Drink in the season

A guide to local autumn beers
By TODD RICHARD  |  September 12, 2007
inside_food_fall_beer3_0914
FALL BREWS: Maine selections.

I’m not sure if the days are shortening, but the nights are certainly arriving sooner. The air is beginning to get chilly, but, thankfully, so is the beer.

The Geary’s brewers promise greatness with every season’s new releases and with this year’s Autumn Ale ($6.79), they have bottled a terrific example of a nutty English-style brown ale, while making it appropriate for our season and climate here in Maine. This beer suggests fall rather than insisting upon it, and its subtlety is impressive. The mix of maltiness — thanks to clarity, crystal, chocolate, and wheat malt — and balanced weight on the palate makes it a good match to enjoy with food instead of being the meal itself. Its drinkability extends well beyond the season on its label.

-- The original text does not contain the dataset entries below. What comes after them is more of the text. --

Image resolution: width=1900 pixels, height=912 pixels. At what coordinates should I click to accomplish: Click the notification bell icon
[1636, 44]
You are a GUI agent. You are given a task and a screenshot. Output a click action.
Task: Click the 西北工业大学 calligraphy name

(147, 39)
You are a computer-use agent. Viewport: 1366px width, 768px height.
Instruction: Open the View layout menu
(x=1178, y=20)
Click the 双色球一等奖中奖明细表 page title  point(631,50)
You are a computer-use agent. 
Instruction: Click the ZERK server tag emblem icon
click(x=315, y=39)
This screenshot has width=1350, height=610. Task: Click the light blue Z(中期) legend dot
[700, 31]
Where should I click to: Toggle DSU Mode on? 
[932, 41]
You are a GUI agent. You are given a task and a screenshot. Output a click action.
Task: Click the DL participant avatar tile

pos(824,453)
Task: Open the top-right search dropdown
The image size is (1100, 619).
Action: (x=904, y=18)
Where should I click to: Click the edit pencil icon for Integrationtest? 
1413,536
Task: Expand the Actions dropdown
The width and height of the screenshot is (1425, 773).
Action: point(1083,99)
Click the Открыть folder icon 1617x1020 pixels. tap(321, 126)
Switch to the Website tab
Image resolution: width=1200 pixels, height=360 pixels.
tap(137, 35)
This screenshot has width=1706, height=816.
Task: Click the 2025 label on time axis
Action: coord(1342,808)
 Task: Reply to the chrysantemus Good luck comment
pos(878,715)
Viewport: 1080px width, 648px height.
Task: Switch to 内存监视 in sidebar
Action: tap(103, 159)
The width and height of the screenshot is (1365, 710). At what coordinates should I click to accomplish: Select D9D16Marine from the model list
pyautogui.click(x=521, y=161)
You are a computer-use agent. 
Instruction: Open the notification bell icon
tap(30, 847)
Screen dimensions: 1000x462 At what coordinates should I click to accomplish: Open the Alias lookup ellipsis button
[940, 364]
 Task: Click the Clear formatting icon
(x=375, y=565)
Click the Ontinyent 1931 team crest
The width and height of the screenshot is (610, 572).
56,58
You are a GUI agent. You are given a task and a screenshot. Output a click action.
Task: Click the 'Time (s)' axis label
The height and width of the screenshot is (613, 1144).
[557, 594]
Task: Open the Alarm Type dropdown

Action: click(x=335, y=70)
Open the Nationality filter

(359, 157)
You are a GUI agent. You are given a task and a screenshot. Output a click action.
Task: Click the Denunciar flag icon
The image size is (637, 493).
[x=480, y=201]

Geary’s Hampshire Special Ale, or HSA as the label states, was seasonal until fans staged an uprising; now it can be enjoyed in the bottle or on tap at select locations year-round. Even though it is now more easily available, its uniqueness has not diminished in the least.

Shipyard, perhaps Portland’s widest-reaching brewery, has offered a fall seasonal unlike many others in the local market. Their Pumpkinhead Ale ($7.49) is everything it claims: a heady ale with the aroma and taste of pumpkin and pie spices. The heavy sweetness of pumpkin and malt mix with nutmeg notes for a rich and substantial brew. Much like dessert, this beer is meant for a single helping, and seconds might be considered gluttonous.

One of the most legendary local seasonals is Gritty’s Halloween Ale ($7.29). Unless you’ve been hibernating, you must have heard the radio spots from Gritty’s in seasons past touting this beer, in which they are proud to state that they use no eye of newt and, thankfully, no pumpkin either. They do, however, use Whitbread Goldings, East Kent Goldings, and B.C. Kent hops to produce a fantastic reddish-brown Extra Special Bitter brew. Its true claim to fame among the locals is its potent 6 percent alcohol content, which is pretty rich in the local-brew category. Several establishments around town will only offer patrons two of these before the dreaded cutoff point. Beer enthusiasts may want to chew this slowly, as it is dense and best when savored.

To join in a celebration of this season’s beers, and all of the local beers for that matter, mark the date of Saturday November 3 on your calendars. The 14th annual Maine Brewers Festival takes place in Portland at the Portland Expo, and vendors include the breweries mentioned above, with other smaller standouts including Sheepscot Valley Brewing Company. This Whitefield-based mini-brewery sells growlers of its Scottish-style Pemaquid Ale at select retail establishments around Portland, and doesn’t seem to need the seasonal sensationalism to put out great beer.